→ **Work required**
Please find every line in the entries below that contains the string "computer", and copy it.

Data excerpts:
-- -- --

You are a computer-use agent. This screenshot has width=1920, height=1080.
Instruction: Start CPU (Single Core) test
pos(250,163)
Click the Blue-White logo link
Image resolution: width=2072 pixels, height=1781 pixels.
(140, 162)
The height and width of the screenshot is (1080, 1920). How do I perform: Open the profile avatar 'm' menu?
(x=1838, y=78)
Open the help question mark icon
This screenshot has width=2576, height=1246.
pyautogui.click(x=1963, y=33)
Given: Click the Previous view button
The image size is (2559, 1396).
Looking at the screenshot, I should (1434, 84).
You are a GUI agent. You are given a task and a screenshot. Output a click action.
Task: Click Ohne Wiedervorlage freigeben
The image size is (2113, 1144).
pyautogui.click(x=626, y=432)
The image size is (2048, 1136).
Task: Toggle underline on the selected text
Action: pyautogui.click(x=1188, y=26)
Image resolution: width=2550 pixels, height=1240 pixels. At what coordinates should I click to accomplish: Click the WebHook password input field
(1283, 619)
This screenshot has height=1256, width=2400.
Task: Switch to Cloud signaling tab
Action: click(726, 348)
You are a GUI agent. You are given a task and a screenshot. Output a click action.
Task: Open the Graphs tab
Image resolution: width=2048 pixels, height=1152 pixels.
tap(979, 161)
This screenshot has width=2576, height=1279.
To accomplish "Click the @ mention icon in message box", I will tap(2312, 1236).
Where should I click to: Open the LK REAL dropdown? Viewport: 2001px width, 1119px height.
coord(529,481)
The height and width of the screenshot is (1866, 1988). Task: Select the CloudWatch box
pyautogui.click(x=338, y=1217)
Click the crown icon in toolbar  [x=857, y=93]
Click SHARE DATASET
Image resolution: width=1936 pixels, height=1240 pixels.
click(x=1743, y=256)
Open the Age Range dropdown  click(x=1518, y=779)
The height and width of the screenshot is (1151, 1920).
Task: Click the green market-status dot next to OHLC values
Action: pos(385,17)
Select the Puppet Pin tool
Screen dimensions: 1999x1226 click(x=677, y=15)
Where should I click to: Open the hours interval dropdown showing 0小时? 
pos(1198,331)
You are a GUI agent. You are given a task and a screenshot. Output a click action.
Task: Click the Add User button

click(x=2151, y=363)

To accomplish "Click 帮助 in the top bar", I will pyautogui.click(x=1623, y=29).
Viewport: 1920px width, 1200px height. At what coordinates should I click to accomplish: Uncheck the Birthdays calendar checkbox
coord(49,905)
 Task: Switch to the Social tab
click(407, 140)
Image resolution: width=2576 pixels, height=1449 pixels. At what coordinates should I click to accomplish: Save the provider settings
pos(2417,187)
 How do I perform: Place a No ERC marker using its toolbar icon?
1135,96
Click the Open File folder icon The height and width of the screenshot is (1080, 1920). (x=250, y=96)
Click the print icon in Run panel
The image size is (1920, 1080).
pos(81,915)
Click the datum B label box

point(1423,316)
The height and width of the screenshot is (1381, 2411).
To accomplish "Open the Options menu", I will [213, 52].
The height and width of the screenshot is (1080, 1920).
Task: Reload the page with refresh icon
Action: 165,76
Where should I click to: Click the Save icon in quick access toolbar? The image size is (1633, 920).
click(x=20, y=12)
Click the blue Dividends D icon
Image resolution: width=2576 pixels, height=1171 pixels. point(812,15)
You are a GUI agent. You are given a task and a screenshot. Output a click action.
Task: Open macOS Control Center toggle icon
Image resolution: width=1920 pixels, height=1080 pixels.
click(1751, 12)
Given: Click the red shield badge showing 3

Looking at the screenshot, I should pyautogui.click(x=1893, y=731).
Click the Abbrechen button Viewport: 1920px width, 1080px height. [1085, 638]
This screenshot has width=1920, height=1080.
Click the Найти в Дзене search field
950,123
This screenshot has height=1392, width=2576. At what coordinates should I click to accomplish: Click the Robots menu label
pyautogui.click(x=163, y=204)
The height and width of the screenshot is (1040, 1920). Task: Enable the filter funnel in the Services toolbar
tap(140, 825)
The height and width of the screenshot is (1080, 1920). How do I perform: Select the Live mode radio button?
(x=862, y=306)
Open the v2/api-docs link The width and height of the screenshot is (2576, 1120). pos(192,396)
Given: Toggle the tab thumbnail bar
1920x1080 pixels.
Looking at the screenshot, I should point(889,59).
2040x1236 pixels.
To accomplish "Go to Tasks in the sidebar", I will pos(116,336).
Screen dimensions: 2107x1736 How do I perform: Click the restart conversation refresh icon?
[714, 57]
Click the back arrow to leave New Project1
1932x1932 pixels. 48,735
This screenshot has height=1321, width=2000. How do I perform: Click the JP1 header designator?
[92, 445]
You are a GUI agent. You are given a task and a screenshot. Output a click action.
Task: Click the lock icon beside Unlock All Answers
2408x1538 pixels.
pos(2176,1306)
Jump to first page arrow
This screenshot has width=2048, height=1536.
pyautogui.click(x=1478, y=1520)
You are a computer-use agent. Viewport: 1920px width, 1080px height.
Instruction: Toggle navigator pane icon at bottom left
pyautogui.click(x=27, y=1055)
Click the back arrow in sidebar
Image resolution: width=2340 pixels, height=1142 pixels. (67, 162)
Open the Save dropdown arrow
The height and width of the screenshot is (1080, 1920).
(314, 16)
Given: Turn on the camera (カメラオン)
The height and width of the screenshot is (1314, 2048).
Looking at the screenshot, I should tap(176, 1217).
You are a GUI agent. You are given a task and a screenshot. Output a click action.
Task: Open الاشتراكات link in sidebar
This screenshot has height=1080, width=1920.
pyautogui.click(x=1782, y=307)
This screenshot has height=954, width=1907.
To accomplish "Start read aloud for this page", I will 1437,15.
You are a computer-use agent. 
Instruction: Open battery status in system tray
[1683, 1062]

-- -- --

→ **Result for this exercise**
You are a computer-use agent. This screenshot has width=1920, height=1080.
You are a computer-use agent. Viewport: 1920px width, 1080px height.
You are a computer-use agent. 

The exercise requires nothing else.